# The exercise:
Can you find every line in the items below that contains the word "Task" and copy each of those lines?
—————
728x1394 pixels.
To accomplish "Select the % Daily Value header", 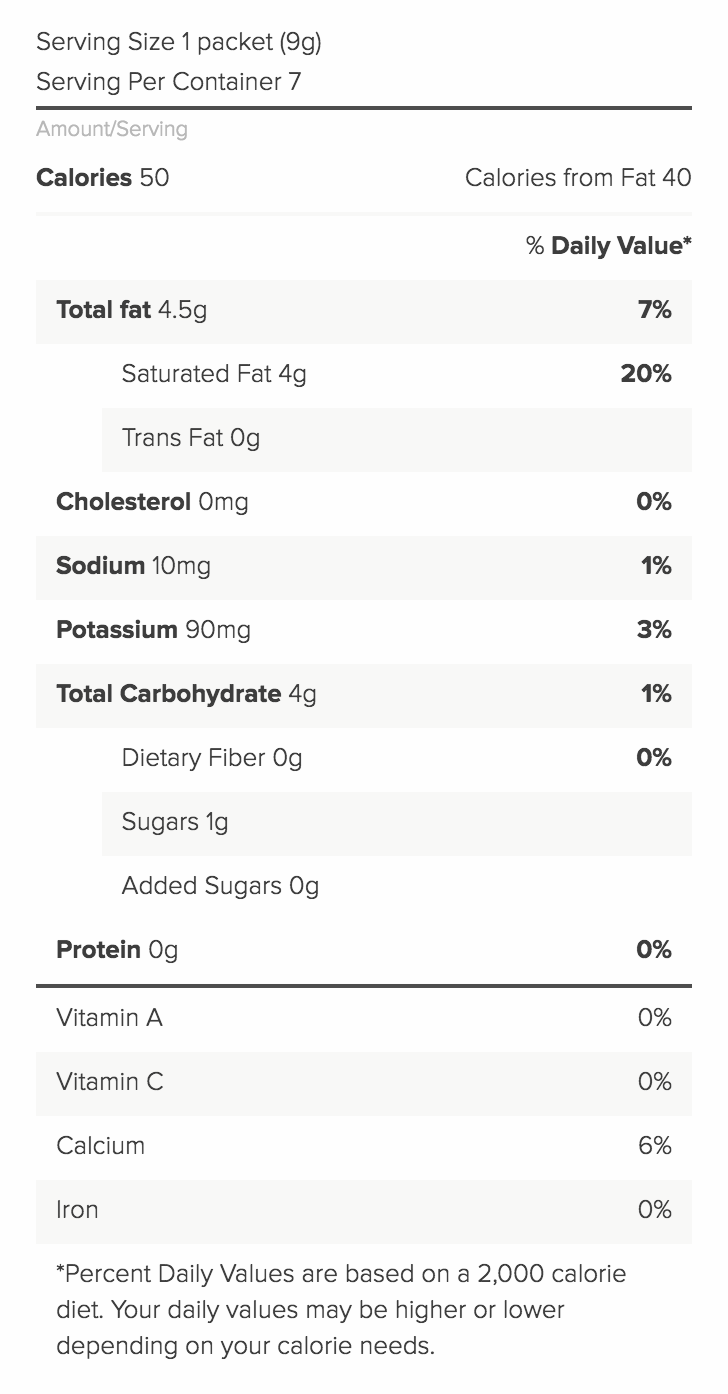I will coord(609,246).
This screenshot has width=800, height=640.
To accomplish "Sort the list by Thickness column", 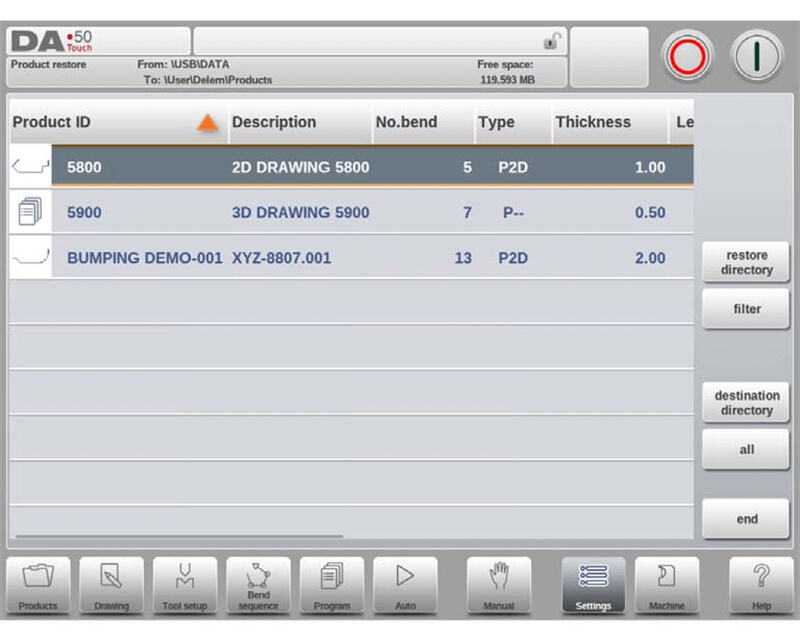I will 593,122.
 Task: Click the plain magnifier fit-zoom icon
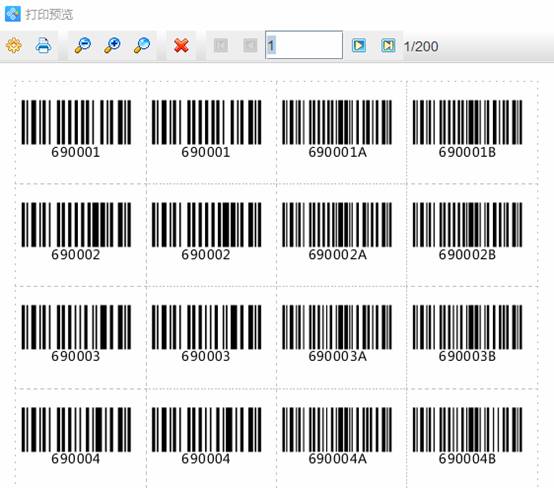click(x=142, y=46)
—————
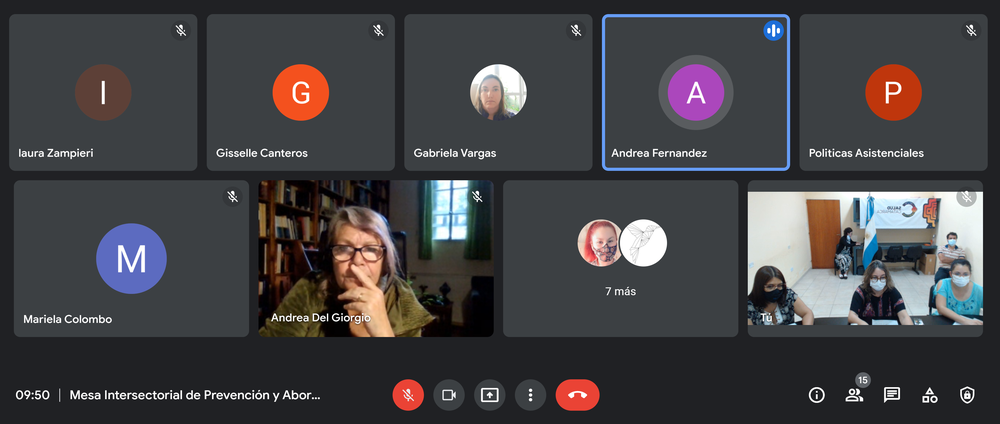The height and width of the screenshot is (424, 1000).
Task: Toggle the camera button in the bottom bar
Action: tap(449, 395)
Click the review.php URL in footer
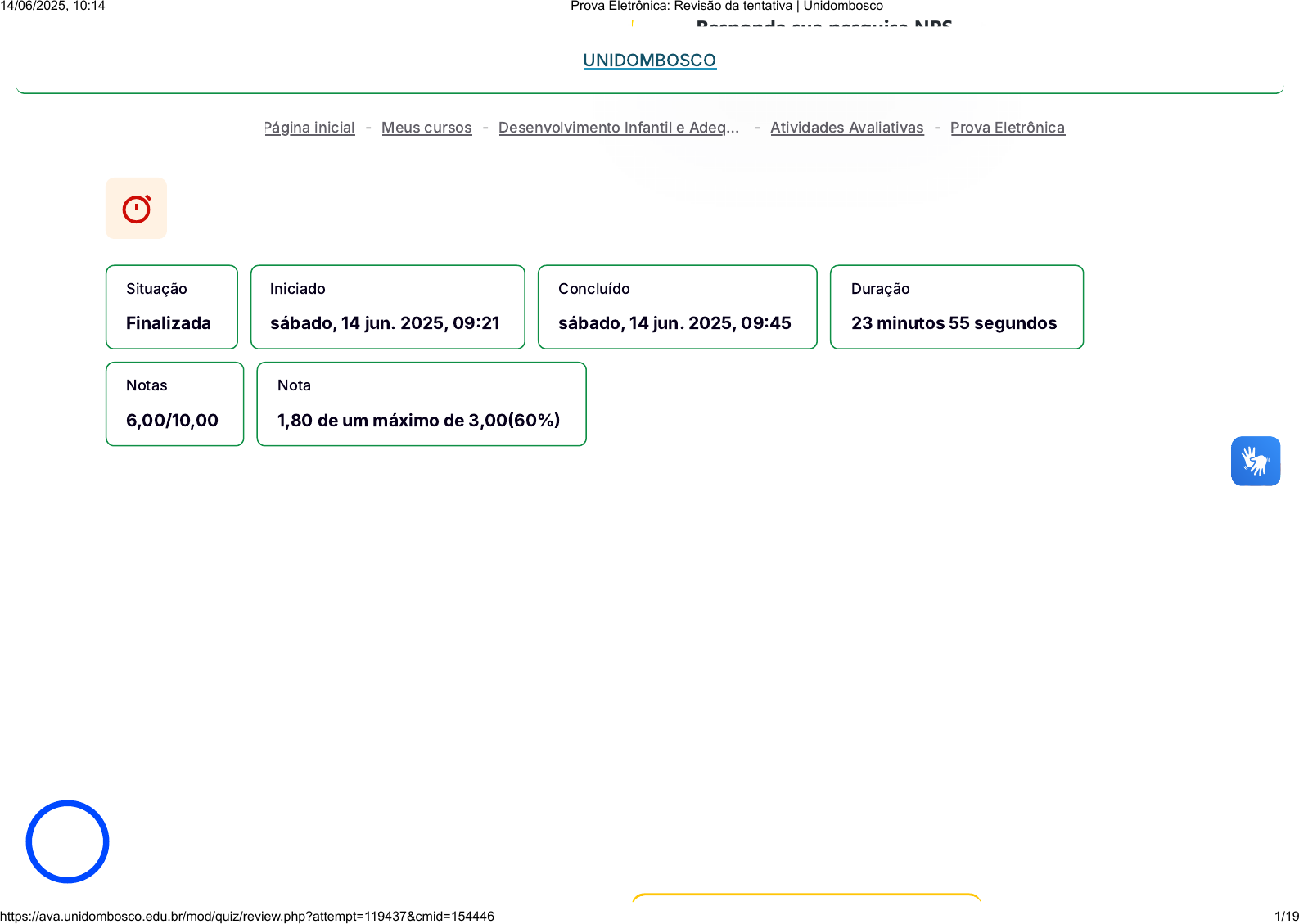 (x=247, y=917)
—————
# Output of the exercise:
 Task: Click the plain magnifier fit-zoom icon
Task: Toggle the camera button in the bottom bar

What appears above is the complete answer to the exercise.